**LIST OF TASKS**
• a. According to the text on the L3SEG-net, roughly how many abdominal CT scans can it process per day?
• b. In the text on the L3SEG-net, switch "color maps" to "heat maps" and write out everything from "There are several" down to "large-scale researches 28.".

**TEXT**
•••
We were able to develop the L3SEG-net, a fully automatic DLM for selecting axial CT slice at L3 vertebral level and segmenting abdominal muscle area in an end-to-end manner. The L3 slice selection accuracy was accurate with mean distance differences less than 5 mm between GT and DLM-derived results. The overall segmentation accuracy of abdominal muscle areas was also excellent, with the average CSA errors of 1.38–3.10 cm2 between GT and DLM-derived results.
There are several unique characteristics in the L3SEG-net. First, the L3SEGnet is composed of two algorithms running sequentially as one process: a YOLOv3-based L3 slice selection algorithm and a FCN-based segmentation algorithm. When we upload one or multiple series of full abdominal CT images in the L3SEG-net, it automatically selects L3 slice CT images, segments muscle and fat areas, and provides color maps with measurement values. The L3SEG-net can process approximately 1,000 abdominal CT scans per day in a setting of Intel® CoreTM i7–7700K GPU (8M Cache, 4.20 GHz, Santa Clara, CA, USA). Thus, the L3SEG-net can be helpful to perform large-scale researches 28.
•••
**EXTRACTED RECORDS**
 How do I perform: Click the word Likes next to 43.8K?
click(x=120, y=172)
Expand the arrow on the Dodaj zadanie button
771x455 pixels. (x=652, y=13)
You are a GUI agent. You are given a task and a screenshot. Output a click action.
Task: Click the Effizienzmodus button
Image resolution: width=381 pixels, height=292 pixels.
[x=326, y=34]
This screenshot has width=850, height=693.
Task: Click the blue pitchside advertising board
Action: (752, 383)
•••
**SOLVED TASKS**
• a. Approximately 1,000 abdominal CT scans per day.

• b.
There are several unique characteristics in the L3SEG-net. First, the L3SEGnet is composed of two algorithms running sequentially as one process: a YOLOv3-based L3 slice selection algorithm and a FCN-based segmentation algorithm. When we upload one or multiple series of full abdominal CT images in the L3SEG-net, it automatically selects L3 slice CT images, segments muscle and fat areas, and provides heat maps with measurement values. The L3SEG-net can process approximately 1,000 abdominal CT scans per day in a setting of Intel® CoreTM i7–7700K GPU (8M Cache, 4.20 GHz, Santa Clara, CA, USA). Thus, the L3SEG-net can be helpful to perform large-scale researches 28.